TASK INSTRUCTIONS: Extract the entries below, word for word, from the line containing "Click the LEONHERE logo" up to and including the last line of the entries.

Word and element pointing entries:
>> Begin
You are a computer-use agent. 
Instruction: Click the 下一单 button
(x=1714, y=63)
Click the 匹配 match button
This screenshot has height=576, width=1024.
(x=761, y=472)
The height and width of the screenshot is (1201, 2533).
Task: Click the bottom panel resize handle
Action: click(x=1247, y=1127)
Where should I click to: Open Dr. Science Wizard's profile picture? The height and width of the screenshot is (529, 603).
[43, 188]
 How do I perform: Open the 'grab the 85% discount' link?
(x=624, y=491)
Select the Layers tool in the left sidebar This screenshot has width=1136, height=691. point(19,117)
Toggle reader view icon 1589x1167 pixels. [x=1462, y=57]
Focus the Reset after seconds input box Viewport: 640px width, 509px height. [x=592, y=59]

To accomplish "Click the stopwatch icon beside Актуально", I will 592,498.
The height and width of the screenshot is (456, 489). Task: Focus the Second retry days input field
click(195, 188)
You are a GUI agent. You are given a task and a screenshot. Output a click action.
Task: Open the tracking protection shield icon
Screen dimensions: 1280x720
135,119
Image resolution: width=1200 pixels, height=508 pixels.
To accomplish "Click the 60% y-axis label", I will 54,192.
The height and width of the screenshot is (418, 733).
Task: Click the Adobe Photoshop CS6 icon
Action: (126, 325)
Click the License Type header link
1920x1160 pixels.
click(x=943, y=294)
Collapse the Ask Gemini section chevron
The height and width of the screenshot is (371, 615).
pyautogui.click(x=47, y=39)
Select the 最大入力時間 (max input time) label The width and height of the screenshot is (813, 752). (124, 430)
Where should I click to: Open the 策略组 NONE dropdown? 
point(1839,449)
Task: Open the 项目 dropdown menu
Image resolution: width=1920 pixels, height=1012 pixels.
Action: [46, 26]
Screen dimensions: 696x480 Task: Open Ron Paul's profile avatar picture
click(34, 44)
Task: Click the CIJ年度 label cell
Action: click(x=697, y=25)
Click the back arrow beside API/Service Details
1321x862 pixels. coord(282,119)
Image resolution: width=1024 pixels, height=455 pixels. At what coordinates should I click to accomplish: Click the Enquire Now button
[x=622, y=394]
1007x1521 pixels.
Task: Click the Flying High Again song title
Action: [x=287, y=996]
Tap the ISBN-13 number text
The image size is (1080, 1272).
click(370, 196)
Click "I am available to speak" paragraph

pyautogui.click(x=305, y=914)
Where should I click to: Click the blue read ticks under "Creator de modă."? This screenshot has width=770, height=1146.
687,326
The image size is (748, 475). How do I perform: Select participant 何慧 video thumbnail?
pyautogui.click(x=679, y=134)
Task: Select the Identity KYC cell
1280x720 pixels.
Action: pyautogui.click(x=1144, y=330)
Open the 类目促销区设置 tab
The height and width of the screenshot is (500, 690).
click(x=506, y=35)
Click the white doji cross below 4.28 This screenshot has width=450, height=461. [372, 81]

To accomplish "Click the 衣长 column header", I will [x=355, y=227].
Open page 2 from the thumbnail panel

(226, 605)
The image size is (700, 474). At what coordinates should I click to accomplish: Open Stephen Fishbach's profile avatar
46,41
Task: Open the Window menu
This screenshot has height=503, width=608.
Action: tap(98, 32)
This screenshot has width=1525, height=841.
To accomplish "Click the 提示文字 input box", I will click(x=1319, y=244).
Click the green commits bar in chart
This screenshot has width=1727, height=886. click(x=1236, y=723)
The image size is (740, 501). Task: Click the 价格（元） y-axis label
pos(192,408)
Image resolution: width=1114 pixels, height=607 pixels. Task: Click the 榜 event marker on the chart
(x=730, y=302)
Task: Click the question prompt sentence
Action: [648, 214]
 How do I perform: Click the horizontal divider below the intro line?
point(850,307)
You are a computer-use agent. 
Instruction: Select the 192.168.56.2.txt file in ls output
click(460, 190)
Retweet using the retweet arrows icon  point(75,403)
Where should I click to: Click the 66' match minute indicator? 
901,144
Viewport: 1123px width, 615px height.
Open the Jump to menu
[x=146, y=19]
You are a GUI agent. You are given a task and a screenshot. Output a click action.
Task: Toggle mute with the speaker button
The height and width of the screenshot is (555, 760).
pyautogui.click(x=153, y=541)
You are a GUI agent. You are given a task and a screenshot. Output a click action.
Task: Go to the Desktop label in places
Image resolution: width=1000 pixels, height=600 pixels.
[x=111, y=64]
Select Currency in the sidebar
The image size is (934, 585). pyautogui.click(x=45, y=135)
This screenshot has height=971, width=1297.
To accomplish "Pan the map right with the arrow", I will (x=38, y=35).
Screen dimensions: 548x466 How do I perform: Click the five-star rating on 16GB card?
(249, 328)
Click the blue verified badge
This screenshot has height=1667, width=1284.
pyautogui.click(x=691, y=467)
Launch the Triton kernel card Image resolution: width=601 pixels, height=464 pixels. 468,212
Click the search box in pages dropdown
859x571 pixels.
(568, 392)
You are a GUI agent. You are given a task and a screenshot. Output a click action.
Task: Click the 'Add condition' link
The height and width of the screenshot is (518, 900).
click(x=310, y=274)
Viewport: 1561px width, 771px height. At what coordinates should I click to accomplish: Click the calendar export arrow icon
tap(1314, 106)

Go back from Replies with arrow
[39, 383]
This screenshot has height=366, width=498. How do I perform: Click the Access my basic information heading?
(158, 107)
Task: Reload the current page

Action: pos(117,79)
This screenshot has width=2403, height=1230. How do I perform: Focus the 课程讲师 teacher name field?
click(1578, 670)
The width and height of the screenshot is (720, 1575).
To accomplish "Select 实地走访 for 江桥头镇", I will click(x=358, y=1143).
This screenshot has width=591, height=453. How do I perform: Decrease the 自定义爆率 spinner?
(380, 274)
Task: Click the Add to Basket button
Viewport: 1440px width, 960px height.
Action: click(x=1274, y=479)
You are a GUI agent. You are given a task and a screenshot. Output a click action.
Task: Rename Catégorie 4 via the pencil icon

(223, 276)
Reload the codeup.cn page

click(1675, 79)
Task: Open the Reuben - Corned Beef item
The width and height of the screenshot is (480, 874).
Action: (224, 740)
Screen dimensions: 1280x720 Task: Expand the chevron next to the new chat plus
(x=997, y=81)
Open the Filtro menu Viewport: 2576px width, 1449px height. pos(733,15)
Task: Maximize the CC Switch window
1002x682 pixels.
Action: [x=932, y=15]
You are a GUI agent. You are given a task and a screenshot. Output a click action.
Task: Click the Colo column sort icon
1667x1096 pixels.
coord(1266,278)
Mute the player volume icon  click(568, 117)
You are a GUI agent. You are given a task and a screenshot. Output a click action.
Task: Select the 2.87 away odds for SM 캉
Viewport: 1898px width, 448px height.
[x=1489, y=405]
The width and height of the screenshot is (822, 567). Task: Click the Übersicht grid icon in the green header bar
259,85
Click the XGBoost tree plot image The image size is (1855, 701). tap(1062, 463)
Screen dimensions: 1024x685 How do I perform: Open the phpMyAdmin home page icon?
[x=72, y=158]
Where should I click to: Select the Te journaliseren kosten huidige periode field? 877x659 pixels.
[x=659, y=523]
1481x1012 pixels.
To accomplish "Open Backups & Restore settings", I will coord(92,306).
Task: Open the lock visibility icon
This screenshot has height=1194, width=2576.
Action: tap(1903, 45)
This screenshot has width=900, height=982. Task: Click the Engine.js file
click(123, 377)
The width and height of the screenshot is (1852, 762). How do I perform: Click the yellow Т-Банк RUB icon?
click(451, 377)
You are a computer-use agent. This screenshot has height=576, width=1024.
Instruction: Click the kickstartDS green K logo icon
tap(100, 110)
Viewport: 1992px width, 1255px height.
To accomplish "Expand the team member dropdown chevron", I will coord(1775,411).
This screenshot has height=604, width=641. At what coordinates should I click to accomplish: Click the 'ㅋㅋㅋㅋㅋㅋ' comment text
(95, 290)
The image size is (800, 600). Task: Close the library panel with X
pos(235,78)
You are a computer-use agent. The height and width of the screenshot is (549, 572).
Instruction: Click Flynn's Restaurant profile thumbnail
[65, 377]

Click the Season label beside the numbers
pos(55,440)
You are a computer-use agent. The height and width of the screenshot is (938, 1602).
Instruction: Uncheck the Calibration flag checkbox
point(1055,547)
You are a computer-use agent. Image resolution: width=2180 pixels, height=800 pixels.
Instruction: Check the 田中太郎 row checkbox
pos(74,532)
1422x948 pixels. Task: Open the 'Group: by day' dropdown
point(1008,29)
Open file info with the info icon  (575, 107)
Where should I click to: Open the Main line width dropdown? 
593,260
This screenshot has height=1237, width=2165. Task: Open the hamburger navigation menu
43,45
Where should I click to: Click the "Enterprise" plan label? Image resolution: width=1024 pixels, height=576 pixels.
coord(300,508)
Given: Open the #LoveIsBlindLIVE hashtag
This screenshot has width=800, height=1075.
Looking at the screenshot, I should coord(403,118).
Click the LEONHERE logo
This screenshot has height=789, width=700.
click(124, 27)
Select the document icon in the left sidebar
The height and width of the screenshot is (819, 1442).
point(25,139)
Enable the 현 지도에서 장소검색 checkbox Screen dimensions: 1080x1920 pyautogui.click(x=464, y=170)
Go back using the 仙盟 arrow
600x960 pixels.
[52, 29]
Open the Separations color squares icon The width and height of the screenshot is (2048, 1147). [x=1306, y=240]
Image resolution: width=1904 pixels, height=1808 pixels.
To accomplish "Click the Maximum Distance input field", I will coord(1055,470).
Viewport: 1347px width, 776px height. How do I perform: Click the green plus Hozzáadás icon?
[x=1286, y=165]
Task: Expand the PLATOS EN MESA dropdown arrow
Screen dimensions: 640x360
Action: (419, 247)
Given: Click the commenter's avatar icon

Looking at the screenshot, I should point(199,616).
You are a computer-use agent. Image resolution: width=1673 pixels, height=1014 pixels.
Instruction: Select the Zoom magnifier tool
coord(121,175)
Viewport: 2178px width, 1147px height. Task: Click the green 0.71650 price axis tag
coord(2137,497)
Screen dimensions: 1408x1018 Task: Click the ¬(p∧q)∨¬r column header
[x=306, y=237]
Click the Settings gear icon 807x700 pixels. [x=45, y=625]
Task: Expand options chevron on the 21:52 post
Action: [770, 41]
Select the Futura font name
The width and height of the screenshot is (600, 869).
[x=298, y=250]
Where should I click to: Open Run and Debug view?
>> End
ANSWER BELOW:
Click the LEONHERE logo
This screenshot has height=789, width=700.
click(124, 27)
Select the document icon in the left sidebar
The height and width of the screenshot is (819, 1442).
point(25,139)
Enable the 현 지도에서 장소검색 checkbox Screen dimensions: 1080x1920 pyautogui.click(x=464, y=170)
Go back using the 仙盟 arrow
600x960 pixels.
[52, 29]
Open the Separations color squares icon The width and height of the screenshot is (2048, 1147). [x=1306, y=240]
Image resolution: width=1904 pixels, height=1808 pixels.
To accomplish "Click the Maximum Distance input field", I will coord(1055,470).
Viewport: 1347px width, 776px height. How do I perform: Click the green plus Hozzáadás icon?
[x=1286, y=165]
Task: Expand the PLATOS EN MESA dropdown arrow
Screen dimensions: 640x360
Action: (419, 247)
Given: Click the commenter's avatar icon

Looking at the screenshot, I should point(199,616).
You are a computer-use agent. Image resolution: width=1673 pixels, height=1014 pixels.
Instruction: Select the Zoom magnifier tool
coord(121,175)
Viewport: 2178px width, 1147px height. Task: Click the green 0.71650 price axis tag
coord(2137,497)
Screen dimensions: 1408x1018 Task: Click the ¬(p∧q)∨¬r column header
[x=306, y=237]
Click the Settings gear icon 807x700 pixels. [x=45, y=625]
Task: Expand options chevron on the 21:52 post
Action: [770, 41]
Select the Futura font name
The width and height of the screenshot is (600, 869).
[x=298, y=250]
Where should I click to: Open Run and Debug view?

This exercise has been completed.